KUALA LUMPUR, Oct 13 — A former 1990s rock musician known as Akel Zainal is believed to be enticing Malaysian youths to join the militants of the Islamic State (IS) in Syria, according to an Utusan Malaysia report published today.

Quoting a police source, the report said that Akel is now leading the a group of Malaysians group fighting for IS, effectively replacing local preacher and former Kedah PAS leader Mohd Lofti Ariffin who died pursuing the cause.

“He (Akel) is cunningly using his ‘celebrity’ status to entice local youths to join militant groups.

“Akel is proud when many of his Facebook followers praise him and offer words of encouragement and it captures the interests other people,” the source was quoted as saying.

Akel is active on social media and frequently uploads pictures of himself and other militants on Facebook.

Yesterday, police confirmed that former Kolej Universiti Islam Antarabangsa Selangor (KUIS) student, Syamimi Faiqah left for Syria on October 4 to join militants of the Islamic State (IS).

Syamimi was reported to have done so to marry Akel, whom she got to know via Facebook.

“Syamimi herself once said she wanted to fight and die in Syria even without her family’s blessings,” the source added.

According to official police statements, five Malaysians have been reported killed and six others injured in clashes between militants and the security forces there. 

So far 22 Malaysians, including three women, are believed  to be with militant groups in Syria.

Twenty-three others have been detained in the country for alleged links with these groups.

The total number of Southeast Asians fighting alongside Islamic State is estimated by governments and police to be a few hundred.

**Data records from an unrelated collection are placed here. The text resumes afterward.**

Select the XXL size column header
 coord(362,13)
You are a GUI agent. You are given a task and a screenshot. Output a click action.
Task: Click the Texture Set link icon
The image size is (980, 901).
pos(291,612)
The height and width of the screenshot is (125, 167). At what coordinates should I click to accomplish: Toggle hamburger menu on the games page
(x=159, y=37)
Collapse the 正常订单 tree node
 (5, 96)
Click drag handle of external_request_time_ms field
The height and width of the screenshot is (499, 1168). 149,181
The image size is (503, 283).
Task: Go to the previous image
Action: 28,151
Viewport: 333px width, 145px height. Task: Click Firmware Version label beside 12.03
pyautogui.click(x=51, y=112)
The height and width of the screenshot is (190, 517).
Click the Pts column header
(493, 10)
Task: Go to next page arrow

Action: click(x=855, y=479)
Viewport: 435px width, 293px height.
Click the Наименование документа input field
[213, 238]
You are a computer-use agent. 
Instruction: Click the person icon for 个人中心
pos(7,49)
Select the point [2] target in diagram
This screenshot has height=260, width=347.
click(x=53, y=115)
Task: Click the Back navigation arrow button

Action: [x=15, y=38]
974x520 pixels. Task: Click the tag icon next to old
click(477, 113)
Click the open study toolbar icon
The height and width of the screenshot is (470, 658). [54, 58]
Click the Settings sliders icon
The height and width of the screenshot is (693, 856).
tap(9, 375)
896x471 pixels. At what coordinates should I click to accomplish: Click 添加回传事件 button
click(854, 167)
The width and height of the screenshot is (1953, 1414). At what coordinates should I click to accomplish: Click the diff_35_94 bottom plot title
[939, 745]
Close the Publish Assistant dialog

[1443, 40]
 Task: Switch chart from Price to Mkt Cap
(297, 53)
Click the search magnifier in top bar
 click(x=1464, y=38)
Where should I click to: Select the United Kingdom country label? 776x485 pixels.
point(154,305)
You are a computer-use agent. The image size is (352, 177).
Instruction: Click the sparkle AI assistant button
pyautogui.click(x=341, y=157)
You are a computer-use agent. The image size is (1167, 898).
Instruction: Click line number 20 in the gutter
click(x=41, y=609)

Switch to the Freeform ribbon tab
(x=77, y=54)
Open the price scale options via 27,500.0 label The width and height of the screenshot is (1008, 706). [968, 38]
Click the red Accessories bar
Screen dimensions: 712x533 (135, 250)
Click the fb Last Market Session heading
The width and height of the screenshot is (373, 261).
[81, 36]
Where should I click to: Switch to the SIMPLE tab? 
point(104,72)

The violence and brutality committed by terrorist groups in Iraq and Syria poses a threat to the Middle East and, if left unchecked, the world, the Association of Southeast Asian Nations warned in a statement on September 27.

Malaysians and Indonesians fighting for the IS have also reportedly banded together over their common language and are said to be planning to expand their numbers to form a “katibah”, a military unit of 100 men roughly equivalent to a company.

Malaysia’s government has designated IS a terrorist group.

The organisation was formerly known as the Islamic State in Iraq and the Levant (ISIL) or the Islamic State of Iraq and Syria (ISIS).